A Gabrielle Monteiro Furtado. A Falsificação de Atestado. O Indiciamento. O Michel Batista. A Revogação das Medidas Protetivas


 

A justiça do Pará arquivou os inquéritos abertos contra o presidente da OAB Ananindeua, Michel Santos Batista. O que começou como um caso de suposta violência psicológica terminou com o desmonte de narrativa. O advogado era acusado de praticar violência psicológica contra a advogada Gabrielle Monteiro Furtado. Ao analisar o caso, o Ministério Público entendeu que não houve violência psicológica ou ameaça, não havendo justa causa para o oferecimento de denúncia.  

Testemunhas afirmaram que as divergências envolviam questões administrativas e políticas internas, afastando a incidência da Lei Maria da Penha. Com efeito, a justiça suspendeu todas as medidas protetivas impostas contra Michel Batista, extinguindo o processo.

Reviravolta- No decorrer das investigações a advogada Gabrielle Monteiro foi indiciada pela polícia civil pelo crime de uso de documento falso. O documento em questão é um atestado médico que teria sido utilizado para comprovar um suposto abalo psicológico. Chamado nos autos, o Hospital Gaspar Vianna informou que não há qualquer registro de atendimento da advogada na data constante do atestado. O próprio médico que teria assinado o atestado foi ouvido na polícia civil e afirmou que a rubrica. não era dele.

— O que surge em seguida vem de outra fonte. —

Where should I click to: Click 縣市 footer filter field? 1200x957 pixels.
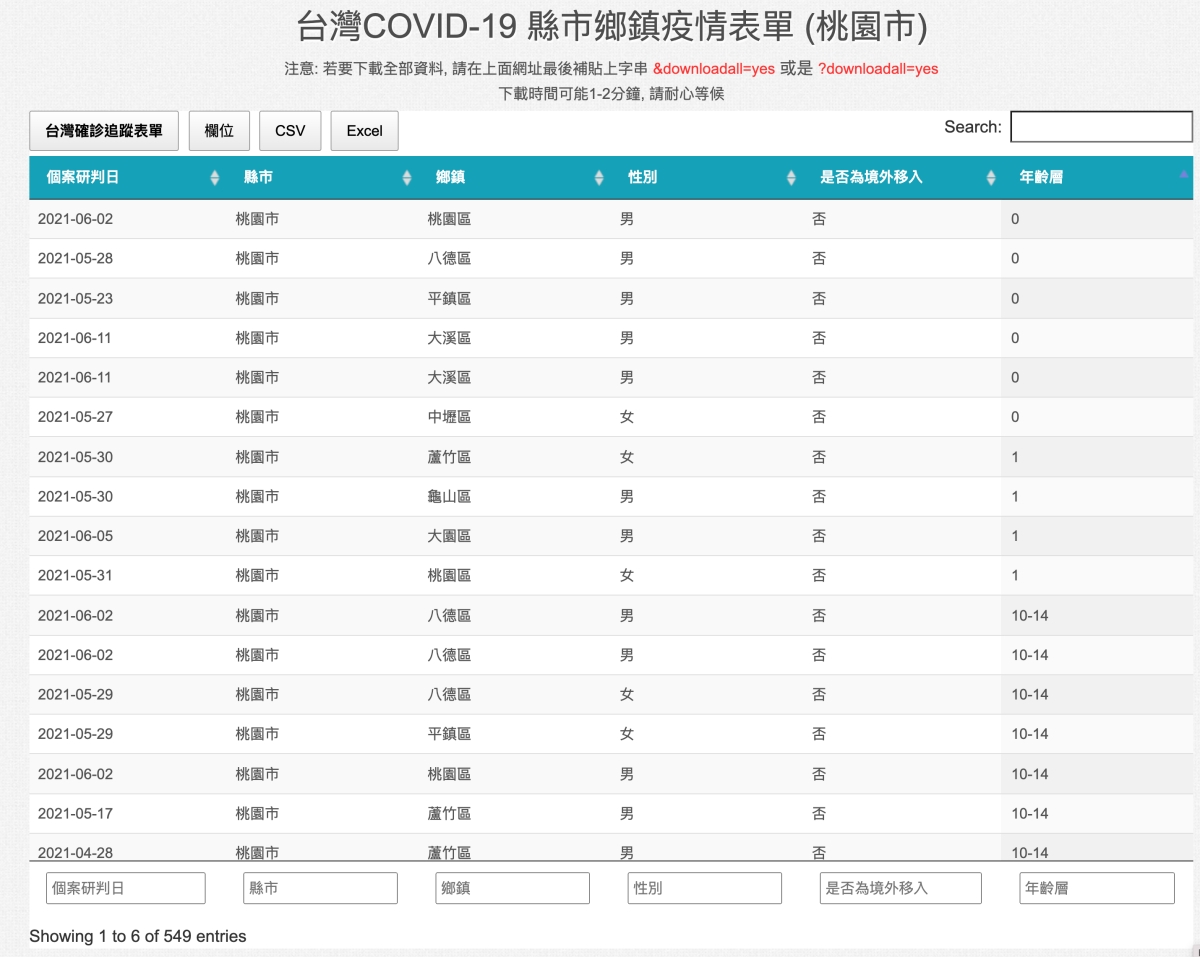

E mais: o médico nunca viu a advogada e sequer estava de plantão no hospital na data apontada no atestado. Mais grave é que o atestado falso foi apresentado na própria OAB como justificativa institucional, sustentando a alegação de fragilidade emocional decorrente da suposta violência psicológica. 

O Antagônico aguarda posicionamento da OAB do Pará. Em respeito ao contraditório, deixamos aberto o espaço para, caso queira, a advogada Gabrielle Monteiro se manifeste.